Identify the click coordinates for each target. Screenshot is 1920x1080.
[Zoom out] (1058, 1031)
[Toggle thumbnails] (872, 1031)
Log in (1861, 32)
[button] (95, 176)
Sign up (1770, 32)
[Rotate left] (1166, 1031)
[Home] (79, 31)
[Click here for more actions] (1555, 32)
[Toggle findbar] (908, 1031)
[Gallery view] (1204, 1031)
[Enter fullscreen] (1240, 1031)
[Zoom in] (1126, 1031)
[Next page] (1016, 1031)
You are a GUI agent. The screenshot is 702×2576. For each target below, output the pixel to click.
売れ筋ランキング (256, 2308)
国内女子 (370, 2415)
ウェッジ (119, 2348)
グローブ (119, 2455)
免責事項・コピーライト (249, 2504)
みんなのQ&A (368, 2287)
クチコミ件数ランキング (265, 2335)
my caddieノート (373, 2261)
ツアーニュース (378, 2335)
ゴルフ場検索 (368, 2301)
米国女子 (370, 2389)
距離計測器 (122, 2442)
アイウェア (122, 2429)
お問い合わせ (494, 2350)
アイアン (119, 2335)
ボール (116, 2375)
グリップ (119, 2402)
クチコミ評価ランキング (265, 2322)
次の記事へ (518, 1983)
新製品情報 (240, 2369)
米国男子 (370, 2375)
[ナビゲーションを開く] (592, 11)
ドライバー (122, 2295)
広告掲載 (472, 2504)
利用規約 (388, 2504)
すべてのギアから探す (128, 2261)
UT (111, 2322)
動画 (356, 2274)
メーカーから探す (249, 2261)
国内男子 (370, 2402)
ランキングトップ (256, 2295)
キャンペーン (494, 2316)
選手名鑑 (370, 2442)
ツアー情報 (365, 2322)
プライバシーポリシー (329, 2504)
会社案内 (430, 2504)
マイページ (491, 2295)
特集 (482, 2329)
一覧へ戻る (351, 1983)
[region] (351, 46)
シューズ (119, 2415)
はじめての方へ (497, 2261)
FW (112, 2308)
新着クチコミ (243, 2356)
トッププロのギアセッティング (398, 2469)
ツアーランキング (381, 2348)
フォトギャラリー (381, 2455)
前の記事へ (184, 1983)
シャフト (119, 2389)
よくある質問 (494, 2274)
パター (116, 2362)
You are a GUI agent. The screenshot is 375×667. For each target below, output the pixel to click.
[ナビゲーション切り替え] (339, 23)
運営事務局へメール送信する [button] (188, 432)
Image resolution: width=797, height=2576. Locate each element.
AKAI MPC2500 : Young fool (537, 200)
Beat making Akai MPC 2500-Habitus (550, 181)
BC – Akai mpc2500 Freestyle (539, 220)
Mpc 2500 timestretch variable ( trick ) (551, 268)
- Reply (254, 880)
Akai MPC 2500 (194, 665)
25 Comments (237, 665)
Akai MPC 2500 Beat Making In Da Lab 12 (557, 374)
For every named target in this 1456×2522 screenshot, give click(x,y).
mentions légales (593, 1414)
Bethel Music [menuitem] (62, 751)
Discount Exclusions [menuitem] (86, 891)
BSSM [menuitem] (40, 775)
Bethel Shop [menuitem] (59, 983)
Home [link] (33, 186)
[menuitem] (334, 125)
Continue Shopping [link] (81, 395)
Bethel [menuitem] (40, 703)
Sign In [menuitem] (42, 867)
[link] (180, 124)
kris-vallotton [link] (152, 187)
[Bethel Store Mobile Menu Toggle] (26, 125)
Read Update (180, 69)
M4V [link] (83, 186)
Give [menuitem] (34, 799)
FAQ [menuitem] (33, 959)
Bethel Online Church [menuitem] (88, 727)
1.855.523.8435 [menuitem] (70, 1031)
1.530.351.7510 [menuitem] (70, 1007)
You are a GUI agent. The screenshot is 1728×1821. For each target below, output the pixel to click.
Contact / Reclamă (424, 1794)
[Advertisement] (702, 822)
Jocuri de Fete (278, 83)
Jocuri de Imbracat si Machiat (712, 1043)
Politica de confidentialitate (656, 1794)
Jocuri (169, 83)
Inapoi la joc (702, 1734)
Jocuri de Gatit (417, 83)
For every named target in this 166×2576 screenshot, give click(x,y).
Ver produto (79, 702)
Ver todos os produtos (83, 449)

*Work task*:
Would you copy out exactly the lines above that start at the one containing "[Zoom out] (1058, 1031)" and end at the one containing "[Gallery view] (1204, 1031)", inclusive?

*Task answer*:
[Zoom out] (1058, 1031)
[Toggle thumbnails] (872, 1031)
Log in (1861, 32)
[button] (95, 176)
Sign up (1770, 32)
[Rotate left] (1166, 1031)
[Home] (79, 31)
[Click here for more actions] (1555, 32)
[Toggle findbar] (908, 1031)
[Gallery view] (1204, 1031)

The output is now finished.